**Work instructions**.
Rewrite the data below, changing "checkbox" to "tick box" and leaving everything else as it is.
[Start of Entries shown]
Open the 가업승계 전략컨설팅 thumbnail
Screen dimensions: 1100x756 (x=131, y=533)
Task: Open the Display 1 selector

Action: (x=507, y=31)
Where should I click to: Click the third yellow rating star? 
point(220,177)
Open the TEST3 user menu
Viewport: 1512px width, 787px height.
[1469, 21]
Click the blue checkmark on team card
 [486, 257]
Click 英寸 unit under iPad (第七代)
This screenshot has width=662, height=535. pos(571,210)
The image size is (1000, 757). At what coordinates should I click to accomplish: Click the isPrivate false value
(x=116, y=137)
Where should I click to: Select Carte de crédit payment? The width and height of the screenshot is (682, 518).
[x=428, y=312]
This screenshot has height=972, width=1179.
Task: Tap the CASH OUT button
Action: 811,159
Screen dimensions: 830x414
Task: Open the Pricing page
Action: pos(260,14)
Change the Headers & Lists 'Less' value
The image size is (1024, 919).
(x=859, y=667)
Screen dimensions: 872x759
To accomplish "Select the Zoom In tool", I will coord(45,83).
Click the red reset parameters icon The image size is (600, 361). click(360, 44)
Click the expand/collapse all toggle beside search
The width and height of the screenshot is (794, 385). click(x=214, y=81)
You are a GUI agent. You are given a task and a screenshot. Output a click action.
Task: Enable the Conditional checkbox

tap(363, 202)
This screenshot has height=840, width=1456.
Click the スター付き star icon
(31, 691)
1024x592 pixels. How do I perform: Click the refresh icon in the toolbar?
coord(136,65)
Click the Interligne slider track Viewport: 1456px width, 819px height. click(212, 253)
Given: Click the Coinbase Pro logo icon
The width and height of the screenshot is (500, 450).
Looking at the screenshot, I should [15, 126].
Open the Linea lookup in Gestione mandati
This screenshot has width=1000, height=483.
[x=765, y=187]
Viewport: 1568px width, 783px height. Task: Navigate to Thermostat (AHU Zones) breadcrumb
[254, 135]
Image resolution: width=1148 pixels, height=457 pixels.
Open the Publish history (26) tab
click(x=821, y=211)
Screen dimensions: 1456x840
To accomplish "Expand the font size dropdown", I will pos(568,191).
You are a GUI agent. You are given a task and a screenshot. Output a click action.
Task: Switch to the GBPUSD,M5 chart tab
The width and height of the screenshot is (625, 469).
[End of Entries shown]
**Answer to this task**.
Open the 가업승계 전략컨설팅 thumbnail
Screen dimensions: 1100x756 (x=131, y=533)
Task: Open the Display 1 selector

Action: (x=507, y=31)
Where should I click to: Click the third yellow rating star? 
point(220,177)
Open the TEST3 user menu
Viewport: 1512px width, 787px height.
[1469, 21]
Click the blue checkmark on team card
 [486, 257]
Click 英寸 unit under iPad (第七代)
This screenshot has width=662, height=535. pos(571,210)
The image size is (1000, 757). At what coordinates should I click to accomplish: Click the isPrivate false value
(x=116, y=137)
Where should I click to: Select Carte de crédit payment? The width and height of the screenshot is (682, 518).
[x=428, y=312]
This screenshot has height=972, width=1179.
Task: Tap the CASH OUT button
Action: 811,159
Screen dimensions: 830x414
Task: Open the Pricing page
Action: pos(260,14)
Change the Headers & Lists 'Less' value
The image size is (1024, 919).
(x=859, y=667)
Screen dimensions: 872x759
To accomplish "Select the Zoom In tool", I will coord(45,83).
Click the red reset parameters icon The image size is (600, 361). click(360, 44)
Click the expand/collapse all toggle beside search
The width and height of the screenshot is (794, 385). click(x=214, y=81)
You are a GUI agent. You are given a task and a screenshot. Output a click action.
Task: Enable the Conditional tick box

tap(363, 202)
This screenshot has height=840, width=1456.
Click the スター付き star icon
(31, 691)
1024x592 pixels. How do I perform: Click the refresh icon in the toolbar?
coord(136,65)
Click the Interligne slider track Viewport: 1456px width, 819px height. click(212, 253)
Given: Click the Coinbase Pro logo icon
The width and height of the screenshot is (500, 450).
Looking at the screenshot, I should [15, 126].
Open the Linea lookup in Gestione mandati
This screenshot has width=1000, height=483.
[x=765, y=187]
Viewport: 1568px width, 783px height. Task: Navigate to Thermostat (AHU Zones) breadcrumb
[254, 135]
Image resolution: width=1148 pixels, height=457 pixels.
Open the Publish history (26) tab
click(x=821, y=211)
Screen dimensions: 1456x840
To accomplish "Expand the font size dropdown", I will pos(568,191).
You are a GUI agent. You are given a task and a screenshot. Output a click action.
Task: Switch to the GBPUSD,M5 chart tab
The width and height of the screenshot is (625, 469).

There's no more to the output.